A parte la grande pianificazione, la nazione ha beneficiato inoltre delle tensioni USA-Cina, e della continua battaglia per privacy e proprietà intellettuale, che ha portato le aziende a stabilirsi in territori “neutrali” con il piccolo esodo da Hong Kong, viste le vicissitudini politiche.

Con l’attrazione di grandi aziende e poli d’innovazione, Singapore punta a creare un circolo virtuoso, attraverso programmi tra università, governo e giganti tech, che continuino a dar vita a quel florido mondo di start-up fondate proprio da ex dipendenti di multinazionali tech che sull’isola trovano ampio accesso sia a conoscenza che capitali, proprio come in California.
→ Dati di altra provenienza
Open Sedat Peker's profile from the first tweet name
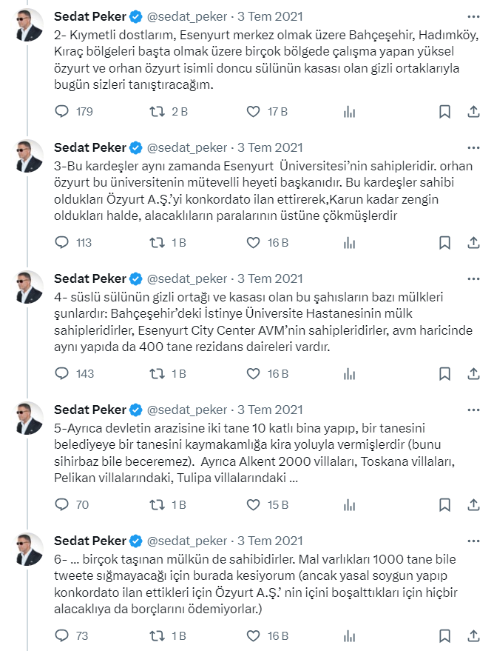494x651 pixels. point(89,16)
Questo percorso di investimento e riconversione da settori tradizionali alla new economy, già avvenuto in passato in Asia in città quali Shenzhen e Shanghai per citarne un paio, non è però stato indolore. Con la pandemia che ha colpito particolarmente i lavoratori nei settori tradizionali dell’economia, è aumentato il senso di protesta e frustrazione dei cittadini nei confronti degli stranieri, i quali costituiscono circa un terzo della forza lavoro, e hanno spinto il partito di minoranza a rosicchiare quattro seggi al granitico “PAP” che da sempre governa lo Stato. Pur senza un clima di aperta tensione, meno che meno di violenza o proteste di piazza, la perdita di consenso e le lamentele serpeggianti ha spinto il governo a restrizioni sui lavoratori stranieri, i quali hanno assorbito per la maggior parte la disoccupazione creatasi per la pandemia, con circa 190000 costretti a lasciare la città-Stato nel 2020.
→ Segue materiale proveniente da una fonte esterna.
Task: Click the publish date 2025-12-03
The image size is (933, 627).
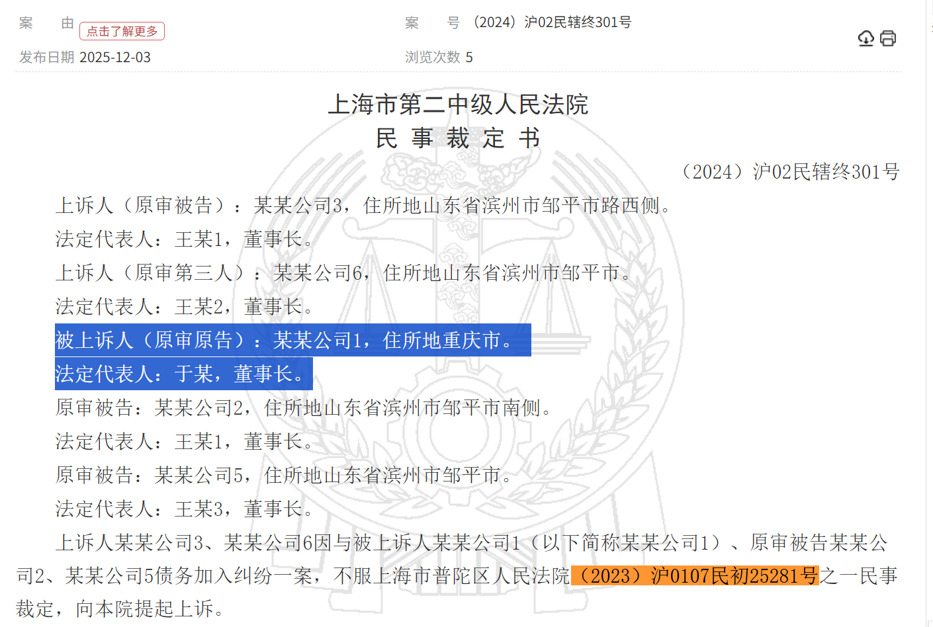Action: (x=115, y=58)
Sebbene il Governo ora stia sperimentando in fase pilota una speciale categoria di visti per i professionisti specializzati in settori tecnologici, e stia tentando ambiziosi programmi di rieducazione e riconversione della forza lavoro locale – in partnership con aziende quali Grab, Microsoft o Alibaba – la questione demografica resta un ostacolo.  Prendiamo ad esempio Ho Chi Minh City, in pieno boom economico: essa può attingere a tutta la giovane popolazione del resto del Vietnam, cosa che Singapore, con i suoi 4 milioni scarsi di cittadini non può fare. Tale limite, unito per il momento ad un inasprimento delle misure di deterrenza verso l’utilizzo di capitale umano straniero, pongono una minaccia allo sviluppo che potrebbe costare alla nazione quasi 30 miliardi di dollari in mancata crescita di qui al 2030, secondo alcune stime.
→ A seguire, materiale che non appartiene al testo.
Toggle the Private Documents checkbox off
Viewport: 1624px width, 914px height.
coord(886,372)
Con pregi e difetti, è comunque interessante guardare l’evoluzione di uno Stato che ha una progettualità e notare che sui giornali locali e tra i cittadini è di tale progettualità che si dibatte. In definitiva si parla di “diritti”: il diritto a stare al passo coi tempi, a poter continuare a vivere di lavoro senza dover sperare in un assistenzialismo insostenibile basato sul debito e non venire cancellati dai libri di storia.